I was the neighborhood Mitten Knitter when I was a kid…like 9 years old. I had a simple pattern (with big pictures) to detail how to do the thumb portion. I must’ve made a couple dozen pair of mittens. If you know anyone else who knits, they may be helpful in pointing out the standard pitfalls of a given skill. Good luck!

BEST BOOK EVER for beginner knitters and more advanced folk too…

Stitch 'N Bitch: The Knitter’s Handbook
by Debbie Stoller
ISBN: 0761128182

Funny as all hell, and GREAT illustrations/pictures to help you along!

Absolutely. Some of her descriptive text is a little unorthodox, but really does the trick. For example, describing the stitches as Fred and Ethel playing leapfrog really helped me “get” binding off, and I’m a middle aged lady.

If Amazon has a good deal on this book and its sequel Stitch 'N Bitch Nation (I think that’s the title), buy both. The second book is more a book of patterns, which are really cute and fun.

In addition to Stitch-n-Bitch, have a look at Knitting for Dummies. Every so often, Amazon bundles the two titles for a modest savings.

I like the Yarn Girls’ Guide to Simple Knits for their step-by-step shoulder shaping explanations and clear pictures. (Especially of seaming) The yarns used are easy to substitute for gauge, and you make one sweater out of it and realise, “Hey, I get it, I don’t need a pattern for this! This is easy!”

This was the book that gave me a nice arrogant base. :wink:

Do you know how to knit in the round with double-pointed needles? Once you get the basic concept, it’s really easy and fun. Winter hats are so much fun to make, and easy! And a little more advanced, but so fun and rewarding, are socks.

I don’t have any references off-hand on how to knit in the round with DPNs, but there are tons of web sites out there.

This site is great for a simple hat, it gives you the directions based on your measurements and yarn gauge. I have made several hats based on this:
http://www.earthguild.com/products/knitcroc/marypat/hatcalc.htm

Here are some of the socks I made:
http://brookenelson.com/blog/2006/04/socks.html

My favorite sock book by far is Sensational Knitted Socks by Charlene Schurch. That is the book I learned by, and each pattern is given in three different methods (4 and 5 DPNs and 2 circular needles). It also teaches you the two main heel types: heel flap and short-row heel.

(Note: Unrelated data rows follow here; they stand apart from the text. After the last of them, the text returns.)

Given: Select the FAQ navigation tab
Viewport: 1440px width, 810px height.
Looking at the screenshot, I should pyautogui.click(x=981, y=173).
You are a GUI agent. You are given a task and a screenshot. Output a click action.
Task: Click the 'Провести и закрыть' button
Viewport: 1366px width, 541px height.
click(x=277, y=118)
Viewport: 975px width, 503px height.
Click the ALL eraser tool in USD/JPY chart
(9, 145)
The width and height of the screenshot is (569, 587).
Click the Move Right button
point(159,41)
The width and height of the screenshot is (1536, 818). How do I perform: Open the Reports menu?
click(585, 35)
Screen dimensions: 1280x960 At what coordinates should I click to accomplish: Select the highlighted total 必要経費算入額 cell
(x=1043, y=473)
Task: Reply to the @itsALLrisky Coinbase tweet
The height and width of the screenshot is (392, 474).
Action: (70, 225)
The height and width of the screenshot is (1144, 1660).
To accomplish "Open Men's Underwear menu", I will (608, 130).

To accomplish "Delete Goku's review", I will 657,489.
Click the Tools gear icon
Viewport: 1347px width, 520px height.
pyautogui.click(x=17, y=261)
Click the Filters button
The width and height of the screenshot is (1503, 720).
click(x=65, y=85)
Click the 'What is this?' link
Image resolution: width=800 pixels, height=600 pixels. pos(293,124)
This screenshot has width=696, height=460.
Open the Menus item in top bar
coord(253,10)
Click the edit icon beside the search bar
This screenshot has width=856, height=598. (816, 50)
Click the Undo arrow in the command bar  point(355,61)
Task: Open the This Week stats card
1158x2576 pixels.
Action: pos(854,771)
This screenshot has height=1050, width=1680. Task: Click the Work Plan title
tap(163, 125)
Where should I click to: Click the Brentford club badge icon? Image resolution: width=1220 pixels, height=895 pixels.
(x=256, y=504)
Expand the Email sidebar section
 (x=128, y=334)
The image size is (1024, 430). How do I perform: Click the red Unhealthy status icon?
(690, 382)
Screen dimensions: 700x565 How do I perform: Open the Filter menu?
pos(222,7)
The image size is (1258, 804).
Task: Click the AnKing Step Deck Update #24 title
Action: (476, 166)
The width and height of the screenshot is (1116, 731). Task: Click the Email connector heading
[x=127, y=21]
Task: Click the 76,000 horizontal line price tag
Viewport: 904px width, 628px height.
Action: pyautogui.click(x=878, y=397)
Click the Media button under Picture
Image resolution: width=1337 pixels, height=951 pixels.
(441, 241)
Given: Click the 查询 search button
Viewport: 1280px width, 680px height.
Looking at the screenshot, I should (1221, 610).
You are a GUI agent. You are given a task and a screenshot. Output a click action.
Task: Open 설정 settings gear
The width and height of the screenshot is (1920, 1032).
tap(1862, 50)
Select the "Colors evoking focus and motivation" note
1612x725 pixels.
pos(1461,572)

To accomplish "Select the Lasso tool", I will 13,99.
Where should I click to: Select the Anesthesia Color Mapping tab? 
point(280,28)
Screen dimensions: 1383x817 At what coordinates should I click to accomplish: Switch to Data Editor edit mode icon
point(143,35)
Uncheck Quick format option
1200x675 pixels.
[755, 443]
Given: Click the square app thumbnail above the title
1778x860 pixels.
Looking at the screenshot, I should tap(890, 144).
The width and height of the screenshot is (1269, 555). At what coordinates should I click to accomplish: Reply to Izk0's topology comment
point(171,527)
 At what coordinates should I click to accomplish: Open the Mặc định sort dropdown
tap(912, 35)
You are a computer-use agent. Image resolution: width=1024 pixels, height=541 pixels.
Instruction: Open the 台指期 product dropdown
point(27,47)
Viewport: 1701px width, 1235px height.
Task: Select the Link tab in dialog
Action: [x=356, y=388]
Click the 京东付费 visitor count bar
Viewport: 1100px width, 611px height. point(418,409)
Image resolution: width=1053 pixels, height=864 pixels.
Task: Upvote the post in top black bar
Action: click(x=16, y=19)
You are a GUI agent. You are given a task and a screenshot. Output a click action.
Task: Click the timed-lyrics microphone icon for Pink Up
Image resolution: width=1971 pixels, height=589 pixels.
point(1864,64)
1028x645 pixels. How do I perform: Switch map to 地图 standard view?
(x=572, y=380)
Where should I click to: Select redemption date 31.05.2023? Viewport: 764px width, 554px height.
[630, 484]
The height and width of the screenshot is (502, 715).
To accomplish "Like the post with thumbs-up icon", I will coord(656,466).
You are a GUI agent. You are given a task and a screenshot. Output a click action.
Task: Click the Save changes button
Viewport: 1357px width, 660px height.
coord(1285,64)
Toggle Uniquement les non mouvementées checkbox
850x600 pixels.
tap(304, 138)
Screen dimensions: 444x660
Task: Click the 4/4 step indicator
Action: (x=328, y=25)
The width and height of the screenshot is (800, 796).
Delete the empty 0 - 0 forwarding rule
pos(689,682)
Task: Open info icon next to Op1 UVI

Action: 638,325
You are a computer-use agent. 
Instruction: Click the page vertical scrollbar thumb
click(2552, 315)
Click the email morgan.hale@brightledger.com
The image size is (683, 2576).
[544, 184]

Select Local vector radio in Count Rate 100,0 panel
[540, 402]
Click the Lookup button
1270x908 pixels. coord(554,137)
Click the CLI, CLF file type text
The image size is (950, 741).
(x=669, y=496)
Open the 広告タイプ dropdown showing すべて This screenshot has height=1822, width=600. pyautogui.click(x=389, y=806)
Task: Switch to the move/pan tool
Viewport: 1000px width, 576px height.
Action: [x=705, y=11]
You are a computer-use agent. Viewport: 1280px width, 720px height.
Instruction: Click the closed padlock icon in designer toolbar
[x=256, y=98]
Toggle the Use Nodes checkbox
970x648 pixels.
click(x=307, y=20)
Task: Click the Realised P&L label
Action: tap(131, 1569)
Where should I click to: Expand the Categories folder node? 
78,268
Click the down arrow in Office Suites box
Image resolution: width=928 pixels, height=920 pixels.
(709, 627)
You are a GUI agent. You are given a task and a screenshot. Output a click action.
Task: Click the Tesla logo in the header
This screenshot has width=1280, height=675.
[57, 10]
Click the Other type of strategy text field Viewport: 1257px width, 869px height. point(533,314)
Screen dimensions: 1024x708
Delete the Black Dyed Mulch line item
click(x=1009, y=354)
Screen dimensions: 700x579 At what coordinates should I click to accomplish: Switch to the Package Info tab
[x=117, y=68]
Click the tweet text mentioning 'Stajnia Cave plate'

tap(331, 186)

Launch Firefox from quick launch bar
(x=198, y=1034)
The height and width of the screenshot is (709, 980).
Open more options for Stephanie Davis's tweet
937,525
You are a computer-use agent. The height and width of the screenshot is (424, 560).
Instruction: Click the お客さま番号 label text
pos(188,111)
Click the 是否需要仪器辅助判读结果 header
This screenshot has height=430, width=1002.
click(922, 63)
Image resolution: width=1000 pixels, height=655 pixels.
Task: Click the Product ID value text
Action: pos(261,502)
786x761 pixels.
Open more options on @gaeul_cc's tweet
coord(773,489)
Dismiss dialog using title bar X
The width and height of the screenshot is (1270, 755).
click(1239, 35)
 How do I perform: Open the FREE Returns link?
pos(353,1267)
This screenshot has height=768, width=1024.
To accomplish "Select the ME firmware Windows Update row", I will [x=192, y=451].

Have you visited Knitty.com? It’s an online knitting magazine with lots of cool patterns. Here is a nice hat, I made a hat based on this design. Good for learning cables too!
http://www.knitty.com/ISSUEwinter03/PATTcoronet.html

I really like Knitting Help, which has online videos of lots of techniques, from the basics to more advanced stuff.

Don’t let yourself get intimidated by patterns that look complicated. Just learn a new technique as you go and you’ll find it’s not really that hard. For example, you may not think you could knit socks, but the only hard thing about that is picking up the stitches on the heel, and that is not difficult really. Cabling is also something that looks hard but is really simple.

By the way, your socks look great, nyctea scandiaca. What size needles did you use?

Making non-flat things is actually surprisingly easy. You just need to learn how to increase and decrease, each of which is very simple, and then follow a pattern. Honestly, if you can cast on and bind off, you’ve already mastered the hardest skills in knitting.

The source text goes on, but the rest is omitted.